# XML Tutorial

Everything about XML in Python is done with package `xml`. Let's import it at the beginning of the notebook.

In [2]:
import xml.etree.ElementTree as ET

tree = ET.parse('data/data.xml')
print(type(tree))

<class 'xml.etree.ElementTree.ElementTree'>


In [4]:
# to get the main (root) tag of the file, call the function `getroot()`
root = tree.getroot()
root

<Element 'data' at 0x10affd630>

In [5]:
print(root.tag)
print(root.attrib)
print(len(root))

data
{}
3


The length of the element is 3, meaning that it has 3 children. They can be accessed in the same way as elements in a `list`.

In [6]:
# first child of the root
country1 = root[0]

# first child of the child
rank = country1[0]

# what is the tag of the grandchild
print(rank.tag)

# what is the text inside this grandchild
print(rank.text)

# what are the attributes of last element
print(country1[4].attrib) # or
print(country1[-1].attrib)

rank
1
{'name': 'Switzerland', 'direction': 'W'}
{'name': 'Switzerland', 'direction': 'W'}


In [7]:
# finding the same information regarding the third child of the root
country3 = root[2]

# first child of the child
rank = country3[0]

# what is the tag of the grandchild
print(rank.tag)

# what is the text inside this grandchild
print(rank.text)

# what are the attributes of last element
print(country3[4].attrib) # or
print(country3[-1].attrib)

rank
68
{'name': 'Colombia', 'direction': 'E'}
{'name': 'Colombia', 'direction': 'E'}


In [8]:
# find all child with tag `country`
for country in root.findall('country'):
    # rank is child of the country
    rank = country.find('rank').text
    # name is attribute of the country
    name = country.get('name')
    print(name, rank)

Liechtenstein 1
Singapore 4
Panama 68


In [9]:
for neighbor in root.iter('neighbor'):
    print(neighbor.attrib)

{'name': 'Austria', 'direction': 'E'}
{'name': 'Switzerland', 'direction': 'W'}
{'name': 'Malaysia', 'direction': 'N'}
{'name': 'Costa Rica', 'direction': 'W'}
{'name': 'Colombia', 'direction': 'E'}


An XML file has a main/parent element/tag. In this case, the tag is called `data`. Within the `data`, there are `country` tags enclosing the children and their information.

In [12]:
# top-level elements
root.findall(".")

[<Element 'data' at 0x10affd630>]

In [13]:
# all `neighbor` grand-children of `country` children of the top-level elements
root.findall("./country/neighbor")

[<Element 'neighbor' at 0x10afd0450>,
 <Element 'neighbor' at 0x10afd0090>,
 <Element 'neighbor' at 0x10b03aea0>,
 <Element 'neighbor' at 0x10b0a75e0>,
 <Element 'neighbor' at 0x10b0a7e00>]

In [14]:
# elements with name='Singapore` that have a `year` child
root.findall(".//year/..[@name='Singapore']")
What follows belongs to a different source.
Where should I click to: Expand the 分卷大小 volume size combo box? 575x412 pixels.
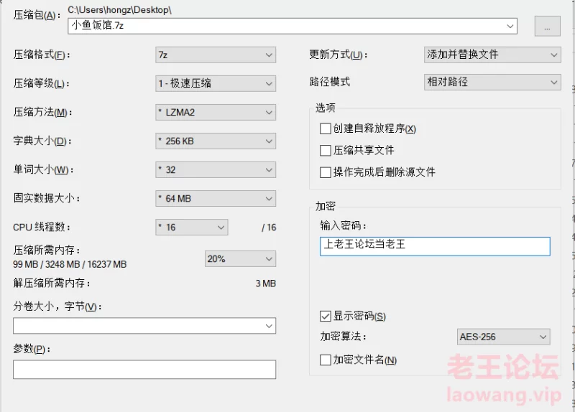[144, 326]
[<Element 'country' at 0x10b0d9770>]

In [15]:
# 'year' elements that are children of elements with name='Singapore'
root.findall(".//*[@name='Singapore']/year")

[<Element 'year' at 0x107b48180>]

In [16]:
# all `neighbor` elements that are the second child of their parent
root.findall(".//neighbor[2]")

[<Element 'neighbor' at 0x10afd0090>, <Element 'neighbor' at 0x10b0a7e00>]
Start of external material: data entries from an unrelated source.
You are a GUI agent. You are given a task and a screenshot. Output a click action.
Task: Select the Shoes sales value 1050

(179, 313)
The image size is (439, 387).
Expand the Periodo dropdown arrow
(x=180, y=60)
Extract the name, rank, year, and gdppc from the countries and create a Pandas DataFrame. Try to do it alone before checking the solution here.

In [17]:
import xml.etree.ElementTree as ET
import pandas as pd

my_dict = {'name': [],
           'rank': [],
           'year': [],
           'gdppc': []}

for country in root:
    name_value = country.attrib['name']
    my_dict['name'].append(name_value)
    
    rank_value = country[0].text
    my_dict['rank'].append(rank_value)
    
    year_value = country[1].text
    my_dict['year'].append(year_value)
    
    gdppc_value = country[2].text
    my_dict['gdppc'].append(gdppc_value)

In [21]:
df = pd.DataFrame(my_dict)
df

Unnamed: 0,name,rank,year,gdppc
0,Liechtenstein,1,2008,141100
1,Singapore,4,2011,59900
2,Panama,68,2011,13600


The `country` tag attribute `name` is accessed through the `attrib` method. The others are children of the parent `country` element. Full documentation to xml parsing can be found [here](https://docs.python.org/3/library/xml.etree.elementtree.html).